Being taken down on the field will much more likely overwhelm the threshold of what your muscles, tendons, and ligaments tolerate than adding pound after pound onto a movement you can control.

In fact, there’s no activity with a better risk-benefit ratio than strength training.

Yet, avoid impatience and increasing the load too quickly (I’ll share a framework to do it properly in the last section of this newsletter).

As in any area of your life:

Consistency + long time horizon = success

4 - Quality matters

What’s worse than adding weight too quickly is doing so with poor form.

Lifting with good form is essential.

However, there are a lot of misconceptions about what “good“ form is:

It’s NOT about lifting pretty, it’s about using your body in the way it’s designed to work.

There’s not one ideal way an exercise should look, only principles to adhere to.

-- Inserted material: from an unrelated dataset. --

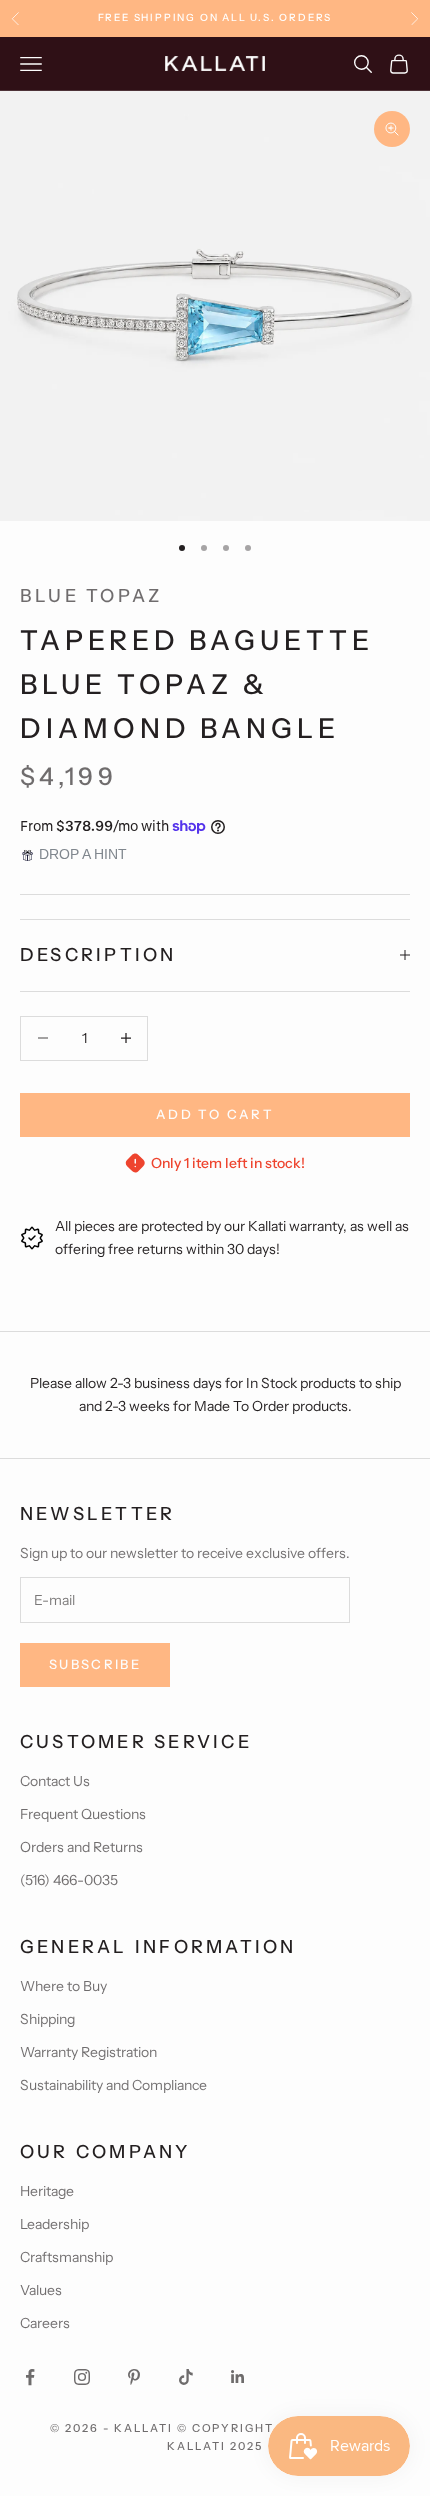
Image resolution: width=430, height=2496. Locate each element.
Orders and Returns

Let’s take the deadlift as an example – the principles of a proper deadlift are:

  • Lifting with a neutral spine

  • Keeping the weight over your midfoot

  • Keeping the weight close to your body

Why these principles?

  • Your lower back can handle forces best when in a neutral position (excessive rounding of your back while doing heavy deadlifts is not a good idea)

  • To stay balanced, you need to keep the weight over midfoot

  • Allowing the weight to drift away from your body increases the load on your spine

Still, your ideal deadlift will look different than mine.

Learning to execute lifts with quality form is crucial and will not only reduce risk but also lead to better results.

To sum it up:

Overloading a low-quality movement is a BAD idea.

Doing so was the reason I used to not only stagnate but also injure myself over and over again during the first three years of working out.

The fastest way to learn exercises properly is by hiring a good personal trainer or online coach who gives you regular video feedback.

When I started out, I tried to learn everything from Youtube videos – which didn’t work, because those videos give you information, but no feedback.

And without feedback, you won’t improve.


5 – Have a system to progressively overload within your program

One of the biggest ways to waste your time is obsessing over finding the perfect exercise.

I remember watching hours of Youtube videos trying to find the perfect exercise for my chest and switching it within my program over and over again.

But still, my chest didn’t grow.


What is much more important than finding the perfect exercise is to have a system to progress within your program.

The simplest way to do so is to program rep ranges and increase the weight as soon as you hit the upper range.

Let’s say you do 10-12 reps on the bench press:

  • Week 1, you do 80kg for 11 reps

  • Week 2, you manage to do 13 reps

  • Week 3 you increase to 82,5kg and manage to do 9 reps

  • Continue with this weight until you hit more than 12 reps

  • Repeat

This is super simple and works perfectly for beginners and intermediates.



  1. Having a program is NON NEGOTIABLE

  2. Effort is necessary, but being sore does not guarantee results

  3. Increase the weight gradually, be patient

  4. Learn the exercises properly

  5. Have a system to increase the weight within your program

If you incorporate these five principles, you will skyrocket your progress in the gym and bust through plateaus, without having to fear injuries.